His story is not one dictated by luck though. Talent and grit alone were the only tools Doctor Gossain employed in his ascent to the peaks of academia here in the United States. And as an international medical school graduate, it was a particularly hard climb.
Like many foreign medical graduates, educational opportunity is what drew Doctor Gossain to the United States. Having just completed his residency, Doctor Gossain made the bold decision to decline a job offer from Indian's top medical school in favor of pursuing an endocrinology fellowship in the United States -- something that did not exist in India at the time.
The transition should have been an easy one. When he emigrated in 1967, he was already a board-certified physician in India and recognized as such by the Educational Commission for Foreign Medical Graduates (ECFMG). With all the prerequisite training complete, the pathway to a fellowship opportunity in the U.S. should have been seamless. That was not the case though.
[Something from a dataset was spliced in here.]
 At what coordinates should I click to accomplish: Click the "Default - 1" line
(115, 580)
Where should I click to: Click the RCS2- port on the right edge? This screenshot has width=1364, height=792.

"In the eyes of the U.S. medical system, the training I received in India didn't count for much of anything," Doctor Gossain says. "When I first applied for a position at the Springfield Hospital Medical Center (now Bay State Medical Center) in Springfield, Massachusetts, I was initially told I could join the staff as an intern, suggesting all the previous training I had received in India was essentially useless."
Doctor Gossain was eventually able to come to a compromise with the hospital, joining the staff in a supervisory role as a second year medical resident, but it would not be the last time his international training would pose a problem.
"I ran into the same sort of issue when I asked to take my boards," Doctor Gossain says. I had just finished my third year of residency, but the internal medicine boards wouldn't let me sit for the boards being that I had only completed two years of training here in the U.S."
Of course, Doctor Gossain overcame these hurdles, eventually joining the faculty at the Michigan State University as an assistant professor in 1975. He would climb to the rank of full professor and served as the Chief of the Division of Endocrinology for nearly 20 years.
Now partially retired, Doctor Gossain still serves as a professor emeritus, allowing him to focus on the aspects of academic medicine he most enjoys -- teaching and treating patients.
"I find a lot of joy in teaching medical students, medical residents and fellows. And to be a good teacher of Medicine, I think that you need to be a good clinician, and fortunately, I'm now able to devote most of my professional time to those endeavors at this point in my career," he says.
And when he's not in the classroom or the clinic, there's a good chance Doctor Gossain is working to serve his specialty of Endocrinology, by being a member of the Board of Directors of AACE (American Association of Clinical Endocrinology) or in his role as chairman of the American Medical Association's International Medical Graduate (IMG) section to see that future generations of international medical school graduates have it easier than he did.
"There's a number issues our medical system must address on behalf of our international medical graduates," Doctor Gossain says. "These students today are still fighting the same kind of battles I fought when I first came to the United States, and that just isn't right. We can do better."
Chief among those difficulties is the transfer of foreign training in to the U.S. medical system.
"If someone received training in a well-recognized institution abroad, there should be a pathway for that person to come to the U.S. without having to go through all the training again," Doctor Gossain says. Believe it or not, this problem is actually worse today than it was nearly 50 years ago when I was dealing with this."
Doctor Gossain's term as chairman of the IMG section will be up come June, but that does not mean his work on behalf on international graduates will be ending anytime soon.
"The IMG section's goal has always been to level the playing field, and we've had a lot of success in that regard here in Michigan recently with reforms to the USMLE licensure requirements," Doctor Gossain says. "I'm hopeful we'll make similar progress in other states around the country in the coming months. Our International Medical graduates should have the same opportunities that are afforded to everyone else, and I plan to always have a role advocating on their behalf."